Involving frontline nurses

Think Tank members were quick to emphasize that their recommendations also offer opportunities for frontline nurses to effect change. “This work gives hope to nurses at the bedside that there are people advocating for a change in the workplace,” Henry said. “For the nurse at the bedside, it’s a pathway towards a better future state as compared to what we’ve been dealing with for decades, but even more over the past couple of years.”

She suggested that staff nurses could play a role in disseminating the recommendations and in using them to reset their organizations’ staffing solutions. “The healthy work environment is a standard that can be socialized to say, here’s what’s been established by this work group of key stakeholders and here are actionable items that we can undertake,” Henry elaborated.

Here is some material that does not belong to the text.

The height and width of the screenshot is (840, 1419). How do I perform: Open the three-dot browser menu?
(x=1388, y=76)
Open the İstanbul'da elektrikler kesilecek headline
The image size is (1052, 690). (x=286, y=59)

The Think Tank’s concept of a healthy work environment contemplates both physical and psychological safety, and among other outcomes encourages health systems to collect unit-level data on safety, using these data to drive needed change.

Boston-Fleischhauer also underscored that the Think Tank’s recommendations speak to both frontline nurses as well as healthcare executives and other stakeholders. “Our recommendations are not for leaders to work on in isolation of the staff in their organizations. It has to be a collaborative venture,” she said. “Registered nurses know the work of nursing more than anyone else, and now, more than ever, their voices have to be heard. The mandate for leaders to partner with frontline RNs in developing timely and meaningful solutions is essential.”

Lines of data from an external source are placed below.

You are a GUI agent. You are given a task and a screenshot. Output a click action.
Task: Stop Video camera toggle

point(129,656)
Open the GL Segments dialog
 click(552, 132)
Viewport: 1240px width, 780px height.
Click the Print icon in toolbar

—Genna Rollinsis writer/editor at ANA

2 Comments. Leave new

  • Robert Wingo, BSN, RN-BC
    September 27, 2022 12:33 pm

    There are some great ideas in this report, but there are some critical pieces missing.

    We need data, tools, and education for leaders on how to more effectively manage our available workforce. Having a staffing & scheduling system doesn’t necessarily mean that you’re getting this information or have the right tools.

    We also have an issue with a flawed nursing budget process being used by many facilities that produces a 2-4% shortfall in the expected FTEs and increases the risk of understaffing. Some of the organizations involved with this report are promoting/teaching this flawed methodology to nurse managers.

    I’ve confirmed that one of the largest health systems in the US is using this budget process. As a result of the flawed calculation, they need hundreds more nurses than they realize in order to meet their budget assumptions.

    We need a more holistic view of the nursing budget process and a greater understanding of the importance of replacement/non-productive time and how it supports nursing care delivery, the mental health of our caregivers (via time off), and the education needed to ensure the competency of our workforce.

    Reply
  • Interesting article. One of the points made was diversity, yet the three profiles highlighted in this article did not include a person of color or a man. If our profession wants to grow and recruit it’s important that the leaders featured are a representation of the message being promoted. I have been a nurse for 30 years and I keep seeing the “same faces” that are nurse leaders. The old adage is true, “sometimes it’s not the message, but the messager.”